As a business owner, you are immersed in your business. You wake up thinking about strategies for growth. Ideas for new products hit you while you are out walking the dog. Solutions to operations issues come to mind while you are falling asleep at night. You spend much of your time and energy building your company into a strong and successful business. But do you spend enough time thinking about how you are going to walk away from it?
Exit planning can feel overwhelming, even for the most prepared business owner. The company is a large part of your identity and your legacy, which can make the transition to retirement or a new adventure a challenging proposition. For many, that makes exit planning a difficult process to begin. However, a well-planned exit strategy is essential for a smooth transition to new ownership, for ensuring your future financial goals are met, and for sustaining your business and your legacy.
The purpose of an exit plan is three-fold:
- Achieve your goals and objectives as the seller.
- Prepare your business for transition. Resolving issues in advance decreases risk for the buyer, which increases the value of the company.
- Prepare for unexpected changes in business climate and or ownership. An exit plan can provide a smooth transfer, which can mitigate an unanticipated loss of a business owner, key employee or customer.
First, evaluate you. Your first step in starting to create an exit plan is to begin a process to determine your goals and objectives. Beyond maximizing sale price and preparing the business for sale, imagine what you want your life to be like after you choose to leave your business. Leave on your terms. A strong exit strategy starts with a complete understanding of the financial state and structure of the business and the owner, as well as minimizing the tax implications from a sale. You and your advisors will work through a process to determine how much money you want to set aside so you can continue living the lifestyle you choose, keeping in mind that none of us know how long our lifespans will be. It can be hard to imagine how you will spend your time when your days are not filled running your business, but taking the time to imagine that life allows you to plan for and fund the life you want to live.
Next, evaluate your business. You’ll need to fully evaluate your company’s activity, structure, assets, business drivers, ongoing operating activities, market position and personnel. A business valuation gives you an understanding of the base point, including the company’s relationship to the industry, customers and employees. Understanding your company’s value drivers and cost matrix gives you the strategic tools to forecast and modify future operating expectations. Your most trusted advisors provide expertise in examining various areas of your business and identifying the company’s key requirements for growth. Include your accountant, valuator, attorney, insurance agent and your investment advisor. With your advisors, determine whether or not the company’s value will meet the needs and goals you have identified.
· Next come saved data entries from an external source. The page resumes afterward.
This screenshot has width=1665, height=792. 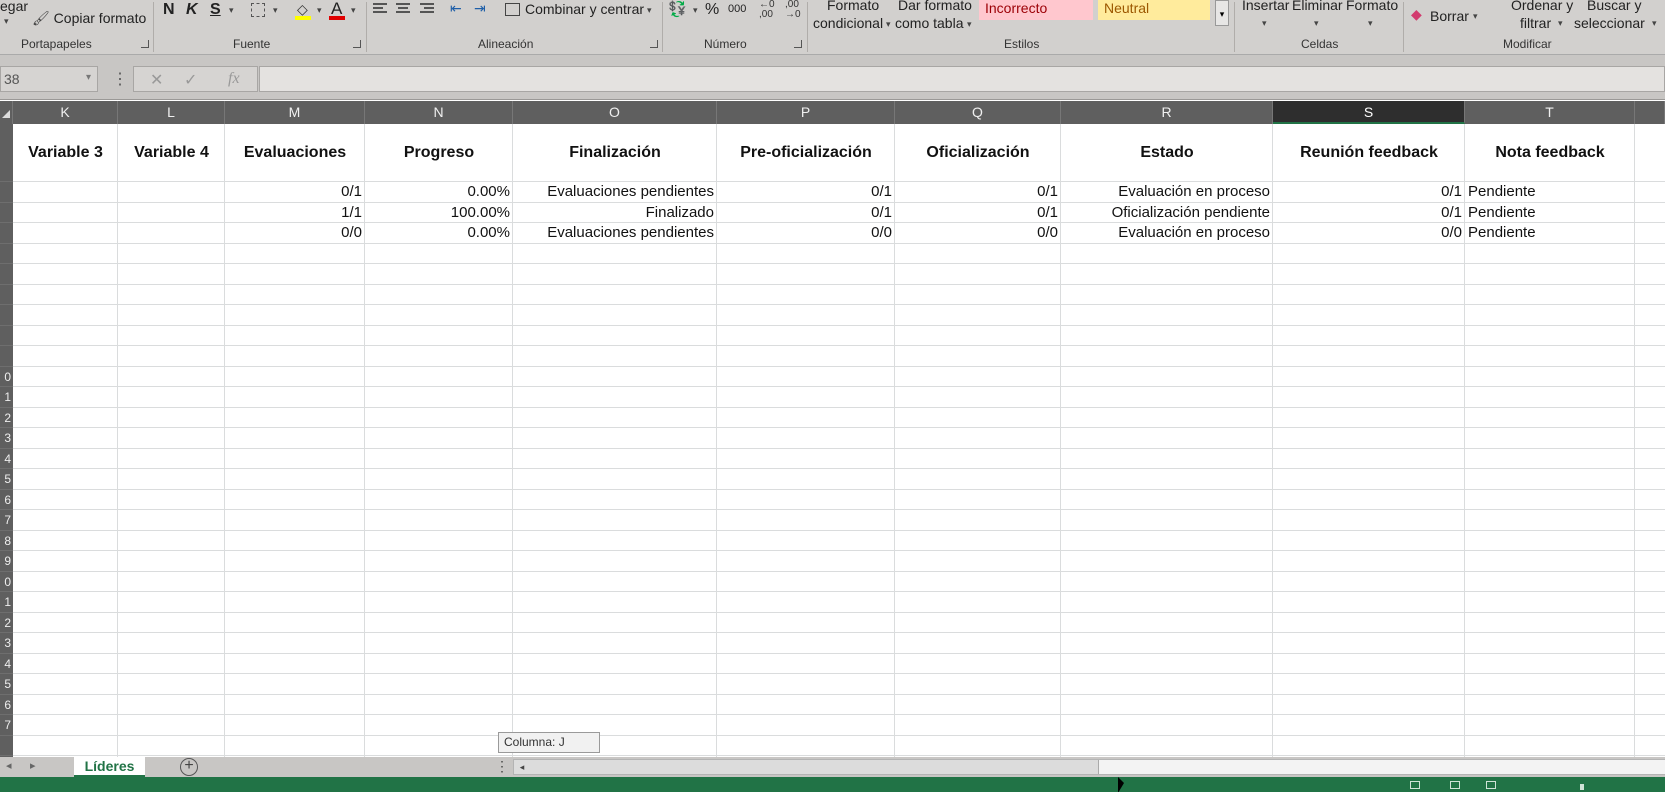 I want to click on decrease-decimal-icon: ,00 →0, so click(x=793, y=10).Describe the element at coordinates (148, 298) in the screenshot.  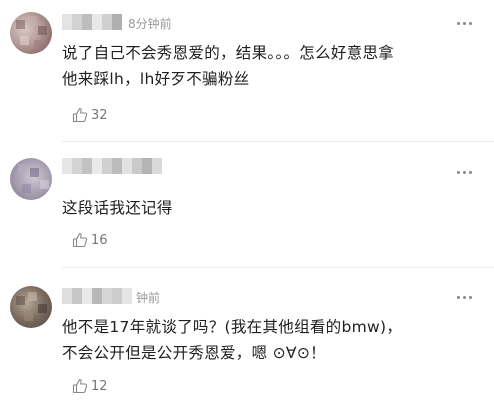
I see `comment-time: 钟前` at that location.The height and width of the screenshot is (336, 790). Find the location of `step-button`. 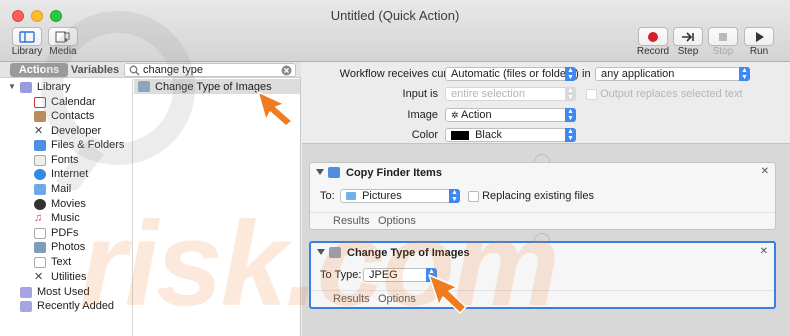

step-button is located at coordinates (688, 36).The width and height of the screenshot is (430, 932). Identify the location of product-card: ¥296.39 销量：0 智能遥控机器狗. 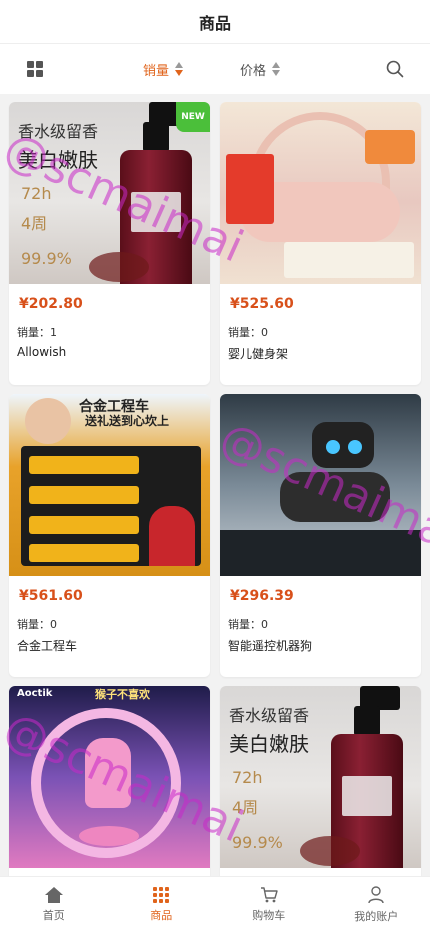
(320, 536). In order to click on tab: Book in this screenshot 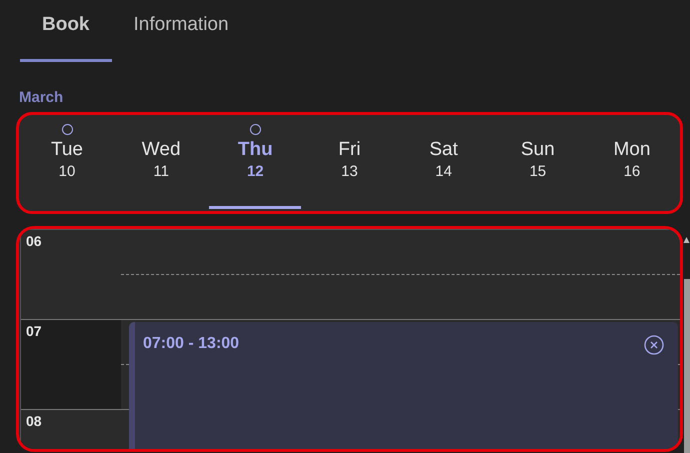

The next step of the exit planning process is to mold the business to the optimal position for sale or transfer by mitigating or correcting any issues identified during the valuation process that might lower the value of the business. Imagine yourself as a potential buyer. What risks do you see? Which parts of the company attract you and which would make you turn away? With your advisors, create a plan to maximize the value of the business and to mitigate risk prior to exit timing.
This plan might include:
- Securing vendor and customer contracts
- Training and preparing potential future business owners, key managers and employees
- Obtaining noncompete, nonsolicitation agreements with employees
- Communicating with key employees in a transparent manner to ensure they stay with the company throughout the process
- Compensating key employees in a way that keeps them interested and invested in the company through the transaction date and beyond
- Managing pending litigation and contention obligations
- Correcting flaws in operating activities that could affect margins or profitability
- An understanding of the competitive environment and managing risks
- Solidifying reporting practices to satisfy future due diligence requirements
Next time you are out walking the dog and are inspired with a new product idea, take it one step further. How will that new idea impact my exit plan? Would it make the company more valuable to a potential buyer? A solid exit strategy and plan with the help of your trusted advisors gives you peace of mind. You have confidence that your beneficiaries are prepared in the event of a tragedy, that you are optimizing your position, and that you are on the right path to achieving your goals for your company, your future and your legacy.